Praveen Gupta

Personal information
- Born: 8 December 1986 (age 39) Meerut, Uttar Pradesh, India
- Nickname: Raju
- Batting: Left-handed
- Bowling: Slow left-arm
- Role: Bowler

Domestic team information
- 2003–present: Uttar Pradesh
- 2023: Manipal Tigers

Career statistics
| Competition | FC | LA | T20 |
| Matches | 53 | 39 | 12 |
| Runs scored | 841 | 193 | 27 |
| Batting average | 16.17 | 11.35 | 5.40 |
| 100s/50s | 0/3 | 0/0 | 0/0 |
| Top score | 74 | 29 | 10 |
| Balls bowled | 9591 | 1734 | 246 |
| Wickets | 122 | 46 | 11 |
| Bowling average | 33,09 | 26.43 | 29.36 |
| 5 wickets in innings | 3 | 0 | 0 |
| 10 wickets in match | 0 | 0 | 0 |
| Best bowling | 5/11 | 4/18 | 2/23 |
| Catches/stumpings | 19/– | 9/– | 1/– |
- Source: Cricinfo, 19 August 2025

= Praveen Gupta =

Indian cricketer (born 1986)

Praveen Gupta (born 8 December 1986) is an Indian first-class cricketer who plays for Uttar Pradesh. A slow left-arm bowler, he has played cricket across all three formats of the game for Uttar Pradesh and Manipal Tigers.

== Career ==
Gupta first played for Uttar Pradesh at Under-16 level during the 2000–01 season, featuring in the Central Zone league and knockout stages, and playing in the final against Delhi Under 16s at Eden Gardens in January 2001.
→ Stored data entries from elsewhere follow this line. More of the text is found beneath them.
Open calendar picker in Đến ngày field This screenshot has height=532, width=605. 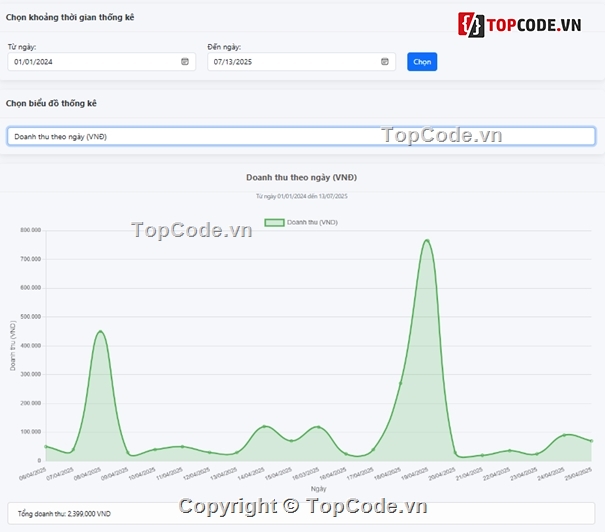pos(385,62)
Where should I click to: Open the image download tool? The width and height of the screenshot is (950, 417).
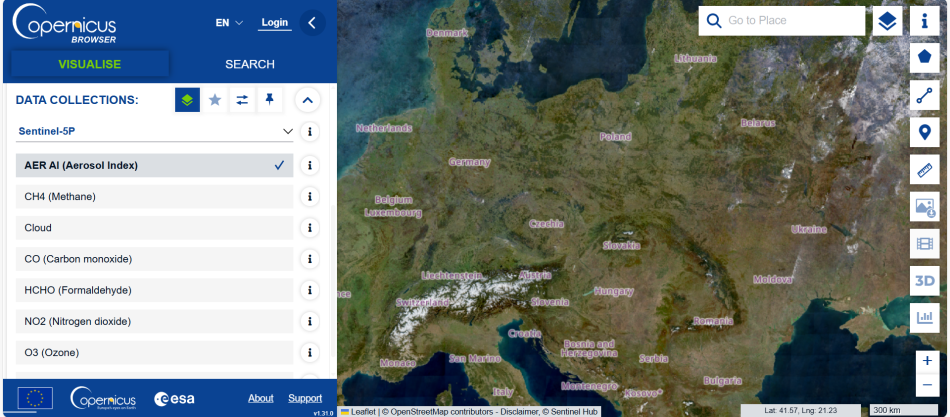coord(924,207)
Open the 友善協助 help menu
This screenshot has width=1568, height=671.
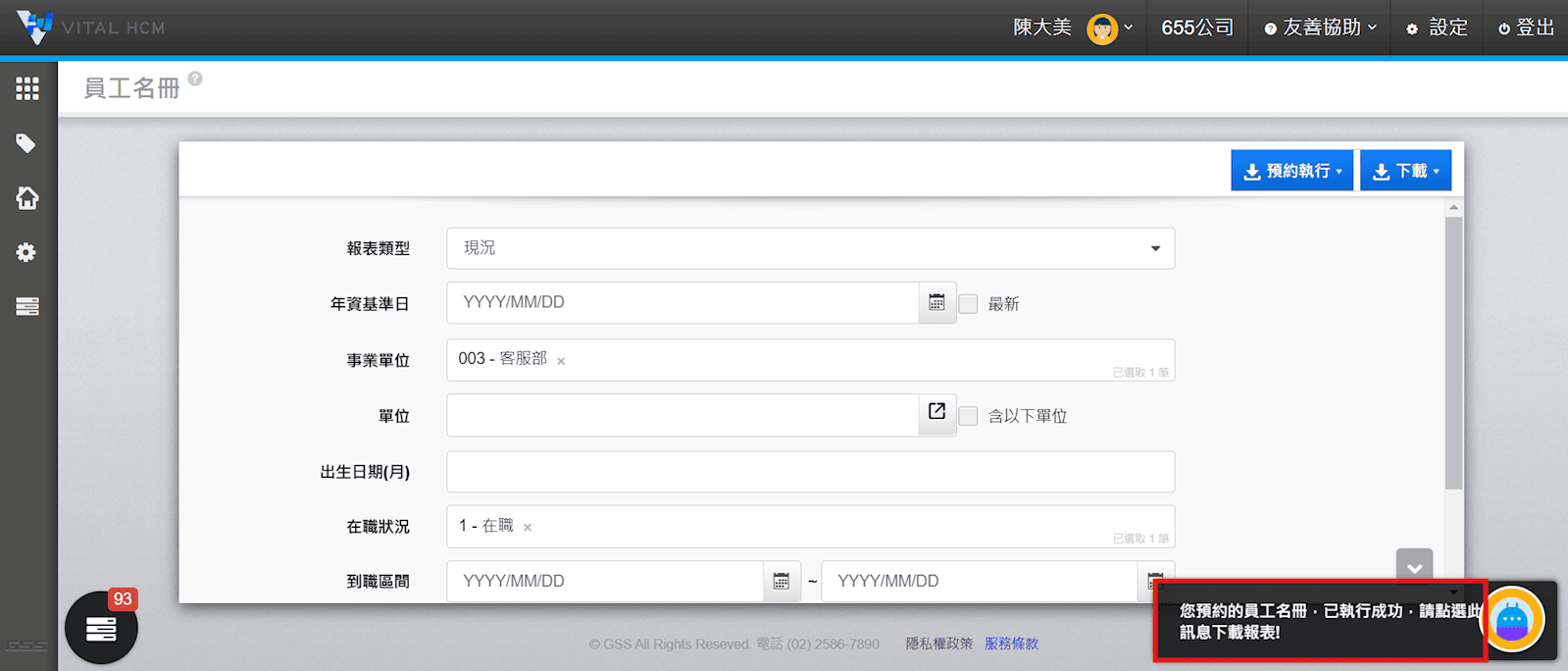1320,27
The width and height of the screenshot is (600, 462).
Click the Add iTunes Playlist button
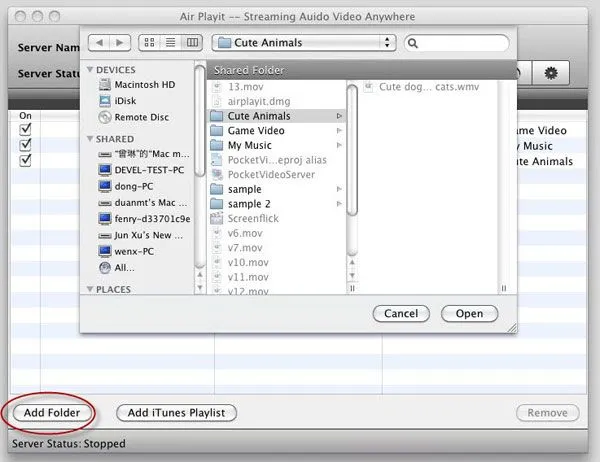pyautogui.click(x=176, y=412)
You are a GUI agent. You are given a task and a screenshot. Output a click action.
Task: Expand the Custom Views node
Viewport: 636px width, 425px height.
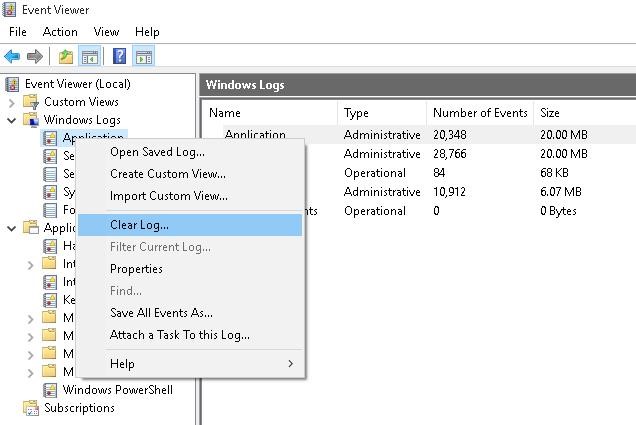point(12,102)
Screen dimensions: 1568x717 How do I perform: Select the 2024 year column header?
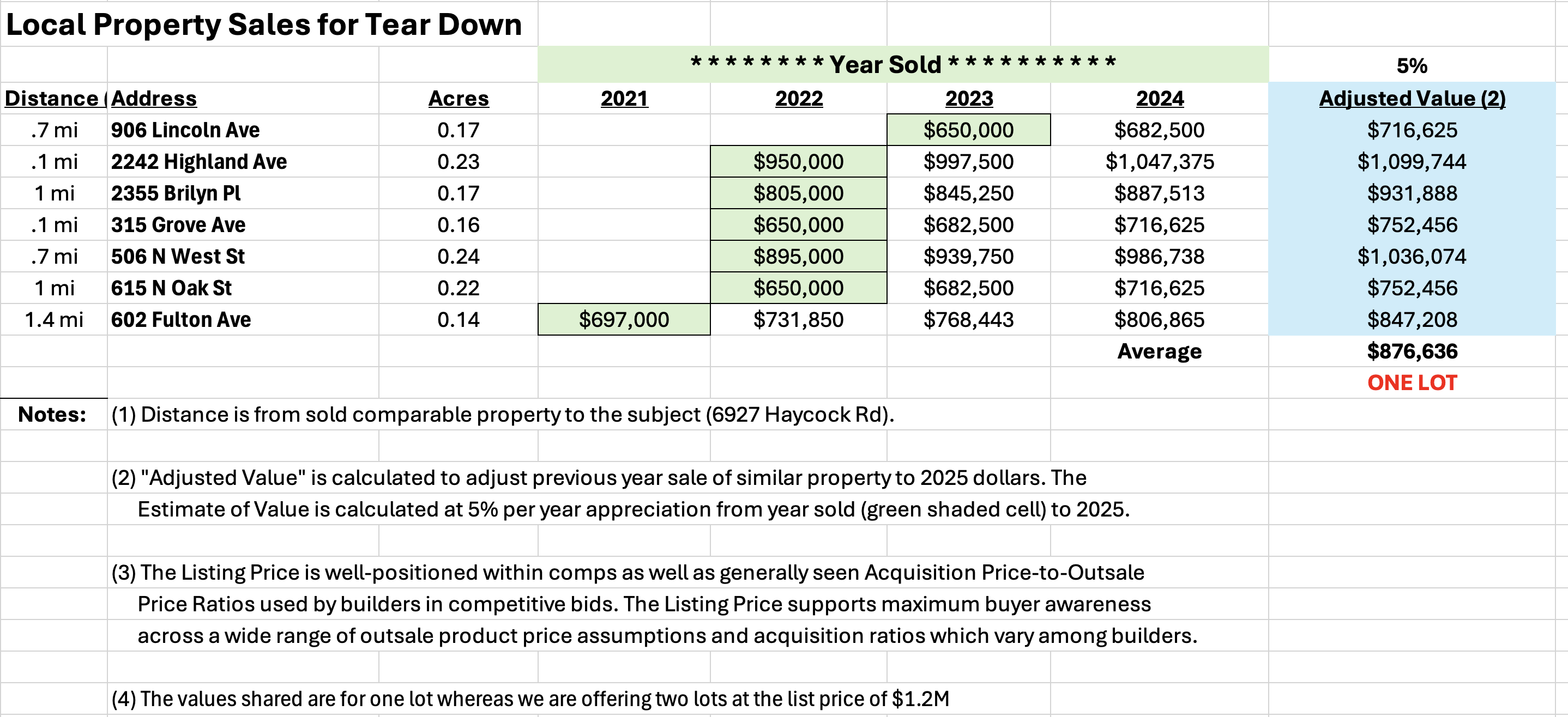[x=1159, y=99]

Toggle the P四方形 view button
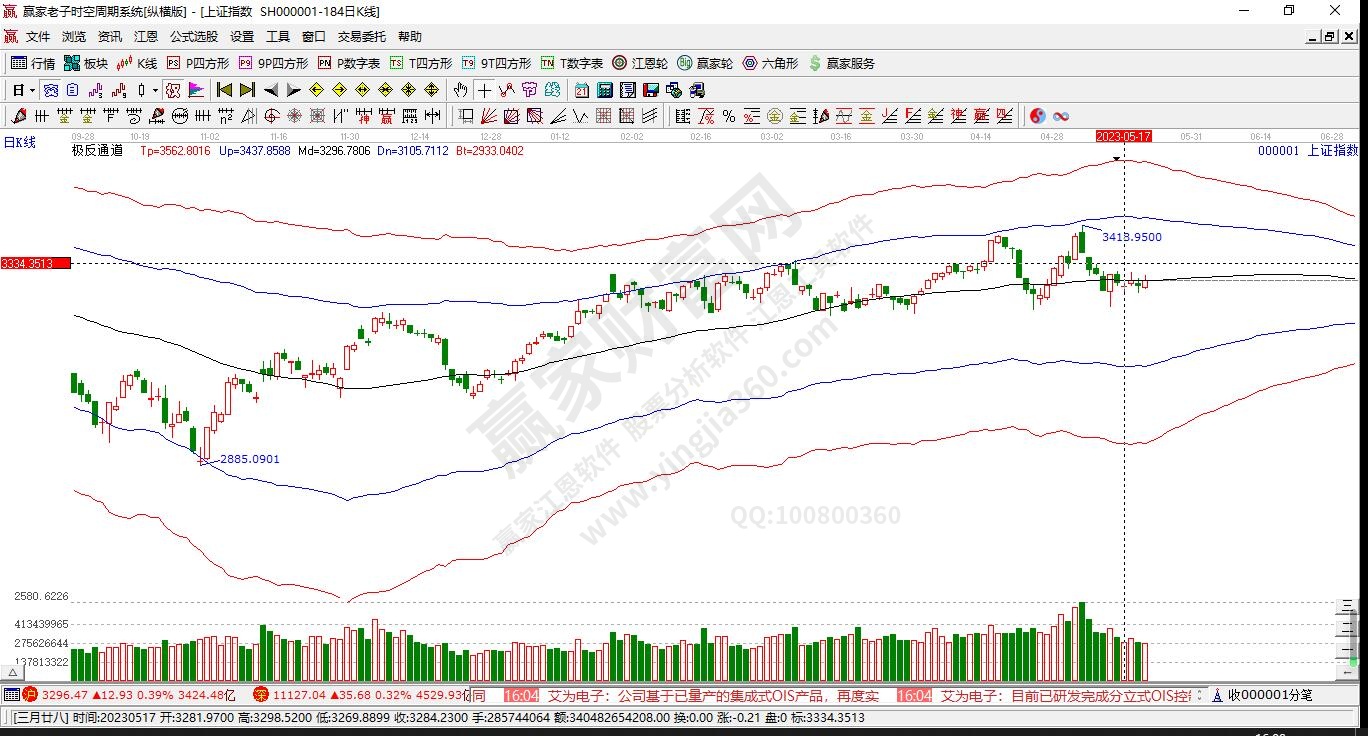[x=198, y=63]
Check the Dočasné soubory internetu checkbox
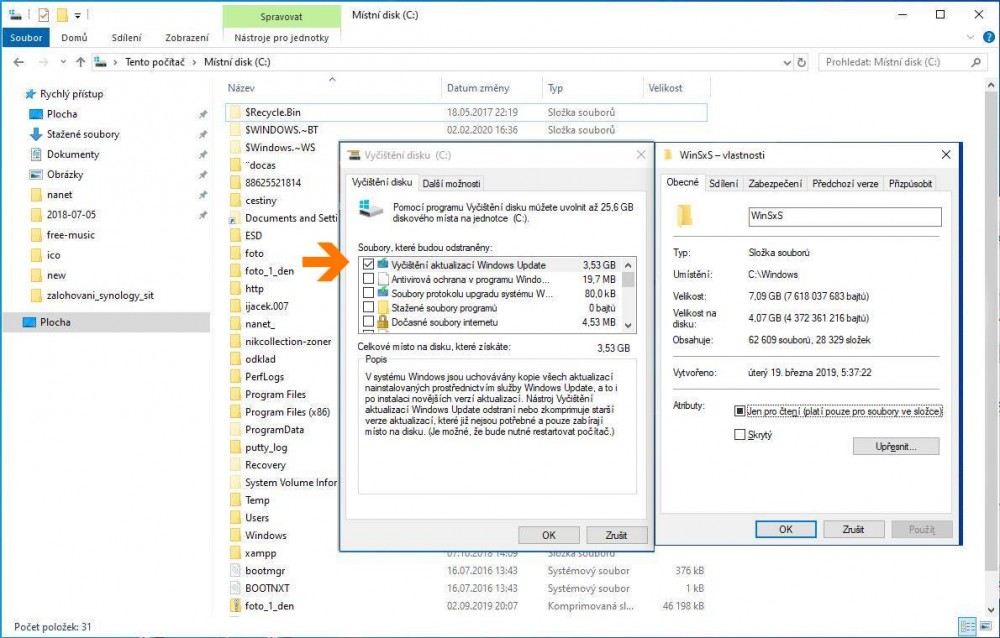Screen dimensions: 1000x638 (369, 322)
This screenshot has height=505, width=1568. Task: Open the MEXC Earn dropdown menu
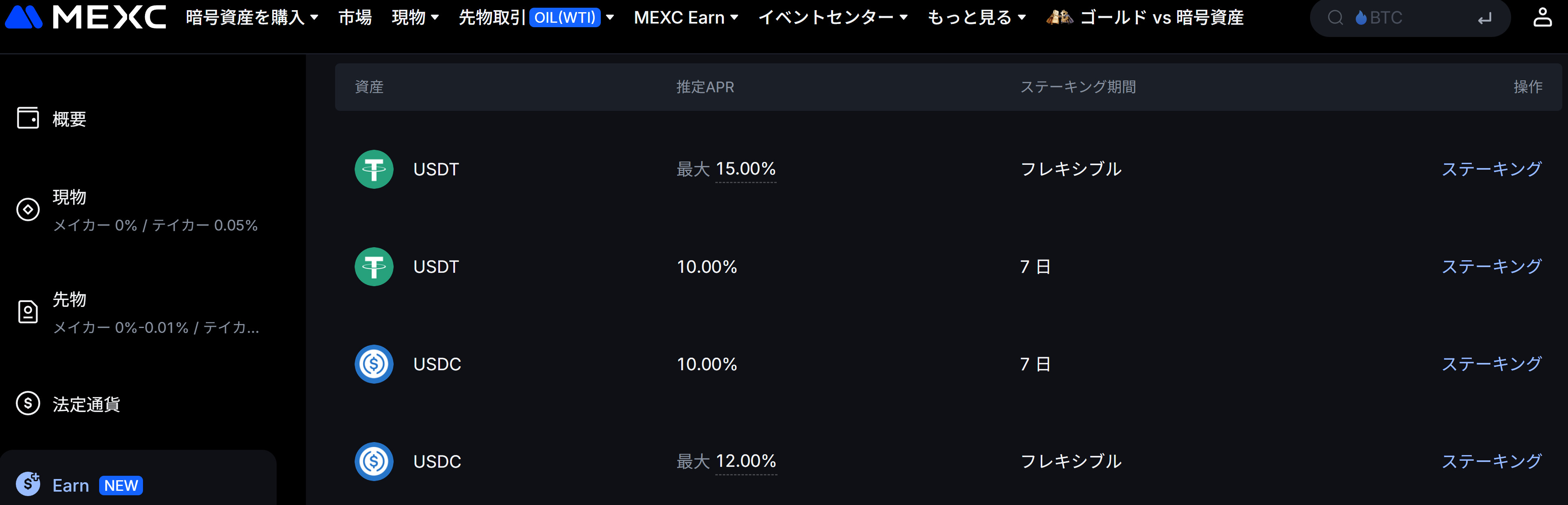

In early 2003, Gupta represented Central Zone Under-19s in the Vinoo Mankad Trophy. Soon after, he made both his first-class and List A debut in the same season. The following year, in 2004, Gupta was selected in the India squad for the ICC Under-19 Cricket World Cup in Bangladesh, alongside players such as Ambati Rayudu, Dinesh Karthik, Suresh Raina and others. Across the event he claimed 11 wickets in seven innings at an average of 14.72, finishing among India’s leading wicket-takers as the team reached the semi-finals. He later played in the CK Nayudu Trophy for Uttar Pradesh in the 2005–06 and 2006–07 seasons, bridging into senior domestic cricket.

He made his Twenty20 debut for Uttar Pradesh against Railways on October 20, 2009. Gupta joined Manipal Tigers in the 2023 season of the Legends Cricket League (LLC), aiding them to emerge as LLC Champions. As of 2025, he has continued to play domestic cricket for Uttar Pradesh. He has also joined Central Delhi Kings in the Delhi Premier League as a coach and team mentor.